## Written instruction a
In the listing, turn the lines starting at the one containing "The image size is (700, 444)." and ending at the one containing "Expand the Εκτυπώσεις" into a numbered list, leaving out any blank lines.

## Selected extract
--- START ---

There was something odd about today’s route as it felt that we never really went over anything high. There were numerous ascents of 200-250 m and the same on the way back down again but nothing epic. A bit like having started a Scottish Munro day from just below the top of your first Munro of the day.
On the map it looks like one of your longer days where we would end up at the head of the Gschnitz valley. It did mean that we saw the trail ahead for a long distance every time we got over the next unnamed col. Between the cols we’d contour across what are known as Alms – high grassy plateaus above which there appeared numerous vast boulder fields.
The first col was a steady climb from the Innsbrucker Hut. We had started in cloud cover but we were awarded with our first marmot sightings – a mother and her young ones which were remarkably close to the trail. Views were good across the valley to the Tribulaun. Once over the col were was a nice zig zag descent following the first of our contours before ascending the 2nd col which turned out to be equally steady.
The following descent though had some exciting technical stuff with fixed wires. Sun now came out and Iain was bounding away in the distance. In fact he had bounded that far that we couldn’t tell him that we wanted to stop for a snack break. So we stopped for a snack break. Just before this we got our first sense of the half way rush we would encounter on a daily basis from here on.
As the various walking parties departed from their respective huts around 7:30-8:30 am you got a good idea where have way was as the walkers who had left the hut you are heading for were coming through. This happened to us just as we started descending from the 2nd col. 30 min later it all was quiet again.
After our snack stop we started working our way back through some groups we had let pass while stopped. We tended to start as one of the last parties from the group. This may be because we knew that it wouldn’t take us too long – or we just faffed more.
After a bit more technical descending the trail flattened out and headed to a large boulder field. The next ascent wasn’t much in elevation but tough on big boulders. Somebody went a bit crazy on marking the path with paint though. Topping out on this col allowed us to see the hut in the distance and realizing there was another serious descent followed by a technical ascent.
The weather had turned lovely and I suggested to the other 2 that we should find a spot – lake on map – to chill in the sun for a bit. There are 2 approaches to the Bremer Hut one of which has a fairly technical description in the book and the other one being the ‘easier’ alternative. I was all for doing the easier alternative especially when we reached the path junction which described the technical option as a Klettersteig (via ferrata). Looking up we were trying to work out where the path would actually go as all we could see is this solid rock slab.
As already mentioned in one of the previous posts things often look better when you get closer so we decided to head for the lake first anyway which was on route and check out the Klettersteig after. I’d also worked out an optional escape if I really didn’t like it. Graham did mention that the alternative route didn’t look that appealing which I had to agree with.
On to the lake first though. I was more than happy to settle down without my backpack for a bit as my shoulders were hurting quite a lot. The backpack had been rubbing quite a lot on my shoulders where I’d got a sunburn on the Monday and would feel unpleasant for quite a few days to come. It did eventually improve.

--- END ---

## Written instruction b
In the hiking account, what animals did the walkers see on the climb to the first col from the Innsbrucker Hut?

(Stored data entries)
--- START ---

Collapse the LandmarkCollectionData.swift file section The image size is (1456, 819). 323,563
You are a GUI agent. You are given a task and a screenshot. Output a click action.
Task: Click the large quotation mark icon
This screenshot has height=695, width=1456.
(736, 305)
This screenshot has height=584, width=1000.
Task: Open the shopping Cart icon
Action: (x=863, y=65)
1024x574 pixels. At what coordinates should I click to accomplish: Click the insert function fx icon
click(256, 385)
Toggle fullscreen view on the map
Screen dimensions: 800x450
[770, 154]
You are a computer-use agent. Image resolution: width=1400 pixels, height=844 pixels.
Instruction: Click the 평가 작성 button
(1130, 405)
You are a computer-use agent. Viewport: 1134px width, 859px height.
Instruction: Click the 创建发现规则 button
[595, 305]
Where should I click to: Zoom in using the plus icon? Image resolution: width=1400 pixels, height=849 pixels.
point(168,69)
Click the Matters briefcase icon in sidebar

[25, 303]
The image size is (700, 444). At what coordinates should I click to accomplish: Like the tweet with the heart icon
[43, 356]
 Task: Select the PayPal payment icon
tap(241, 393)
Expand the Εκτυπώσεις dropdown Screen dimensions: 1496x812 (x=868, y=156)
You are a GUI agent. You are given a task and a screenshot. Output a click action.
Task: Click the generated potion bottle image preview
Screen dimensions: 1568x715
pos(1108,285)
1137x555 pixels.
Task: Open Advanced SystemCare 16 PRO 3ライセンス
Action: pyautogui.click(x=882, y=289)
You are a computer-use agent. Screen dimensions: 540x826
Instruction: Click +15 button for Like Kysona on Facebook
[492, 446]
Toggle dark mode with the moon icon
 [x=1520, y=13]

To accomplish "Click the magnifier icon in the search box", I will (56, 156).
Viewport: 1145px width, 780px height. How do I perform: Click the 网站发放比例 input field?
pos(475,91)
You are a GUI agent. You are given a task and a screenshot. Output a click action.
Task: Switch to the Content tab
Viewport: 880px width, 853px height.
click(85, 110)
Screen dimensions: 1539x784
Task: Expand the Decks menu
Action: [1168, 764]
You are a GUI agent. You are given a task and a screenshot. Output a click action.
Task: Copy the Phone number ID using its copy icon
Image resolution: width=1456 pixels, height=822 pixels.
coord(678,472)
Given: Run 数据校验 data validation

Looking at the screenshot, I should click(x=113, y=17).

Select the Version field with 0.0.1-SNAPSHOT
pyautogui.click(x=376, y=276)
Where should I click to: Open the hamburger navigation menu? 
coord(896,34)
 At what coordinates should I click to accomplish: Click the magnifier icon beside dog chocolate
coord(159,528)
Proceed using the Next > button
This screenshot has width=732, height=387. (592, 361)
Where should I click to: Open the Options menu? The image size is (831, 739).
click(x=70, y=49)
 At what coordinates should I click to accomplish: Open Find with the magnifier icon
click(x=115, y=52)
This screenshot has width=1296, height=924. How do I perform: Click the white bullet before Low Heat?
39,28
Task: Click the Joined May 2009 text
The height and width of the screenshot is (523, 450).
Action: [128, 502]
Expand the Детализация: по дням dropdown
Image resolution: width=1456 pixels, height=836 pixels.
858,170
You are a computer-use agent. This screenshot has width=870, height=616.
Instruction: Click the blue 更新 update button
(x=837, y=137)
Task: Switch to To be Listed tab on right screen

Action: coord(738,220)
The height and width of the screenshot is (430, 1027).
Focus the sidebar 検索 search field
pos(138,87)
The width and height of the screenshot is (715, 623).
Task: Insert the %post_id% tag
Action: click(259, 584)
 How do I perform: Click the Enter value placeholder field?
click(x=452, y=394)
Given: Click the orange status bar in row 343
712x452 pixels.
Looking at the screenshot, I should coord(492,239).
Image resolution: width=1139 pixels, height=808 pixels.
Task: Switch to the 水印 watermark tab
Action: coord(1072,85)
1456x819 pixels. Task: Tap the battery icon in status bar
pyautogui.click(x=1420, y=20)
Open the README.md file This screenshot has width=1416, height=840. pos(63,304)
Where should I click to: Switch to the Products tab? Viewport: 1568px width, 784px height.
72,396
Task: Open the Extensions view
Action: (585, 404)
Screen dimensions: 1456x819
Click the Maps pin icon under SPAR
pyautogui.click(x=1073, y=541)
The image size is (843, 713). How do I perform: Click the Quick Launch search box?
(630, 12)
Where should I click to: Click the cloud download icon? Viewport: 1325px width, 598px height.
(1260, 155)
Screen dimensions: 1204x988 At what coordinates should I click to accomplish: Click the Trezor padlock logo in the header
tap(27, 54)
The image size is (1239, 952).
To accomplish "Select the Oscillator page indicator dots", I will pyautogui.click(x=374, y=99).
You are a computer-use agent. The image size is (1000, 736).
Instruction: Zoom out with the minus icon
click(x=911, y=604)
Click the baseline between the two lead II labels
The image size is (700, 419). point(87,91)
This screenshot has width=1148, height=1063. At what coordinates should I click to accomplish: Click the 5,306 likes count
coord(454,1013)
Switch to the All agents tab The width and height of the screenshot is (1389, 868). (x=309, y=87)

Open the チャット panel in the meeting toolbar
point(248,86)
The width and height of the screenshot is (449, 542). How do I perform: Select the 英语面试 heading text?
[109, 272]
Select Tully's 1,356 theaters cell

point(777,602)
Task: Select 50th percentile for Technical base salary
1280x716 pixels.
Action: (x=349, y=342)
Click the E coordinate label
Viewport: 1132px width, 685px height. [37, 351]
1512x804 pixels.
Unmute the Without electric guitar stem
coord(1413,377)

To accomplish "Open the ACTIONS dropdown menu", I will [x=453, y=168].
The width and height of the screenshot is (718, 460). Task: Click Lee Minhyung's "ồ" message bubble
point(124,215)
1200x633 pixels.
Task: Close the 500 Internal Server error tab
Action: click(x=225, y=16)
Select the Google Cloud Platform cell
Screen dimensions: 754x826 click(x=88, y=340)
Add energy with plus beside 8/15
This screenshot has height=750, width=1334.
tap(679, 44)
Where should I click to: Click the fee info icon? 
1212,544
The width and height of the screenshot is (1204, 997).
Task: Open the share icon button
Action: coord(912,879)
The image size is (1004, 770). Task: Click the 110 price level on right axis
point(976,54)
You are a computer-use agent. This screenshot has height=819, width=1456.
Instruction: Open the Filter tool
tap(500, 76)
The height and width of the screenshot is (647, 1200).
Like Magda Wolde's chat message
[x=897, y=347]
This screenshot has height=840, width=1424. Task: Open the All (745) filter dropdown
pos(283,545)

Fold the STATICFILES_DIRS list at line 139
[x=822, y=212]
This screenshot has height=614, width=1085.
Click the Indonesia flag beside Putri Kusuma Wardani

--- END ---

## Final result a
1. The image size is (700, 444). At what coordinates should I click to accomplish: Like the tweet with the heart icon
2. [43, 356]
3.  Task: Select the PayPal payment icon
4. tap(241, 393)
5. Expand the Εκτυπώσεις dropdown Screen dimensions: 1496x812 (x=868, y=156)

## Final result b
They saw marmots, a mother and her young ones, remarkably close to the trail.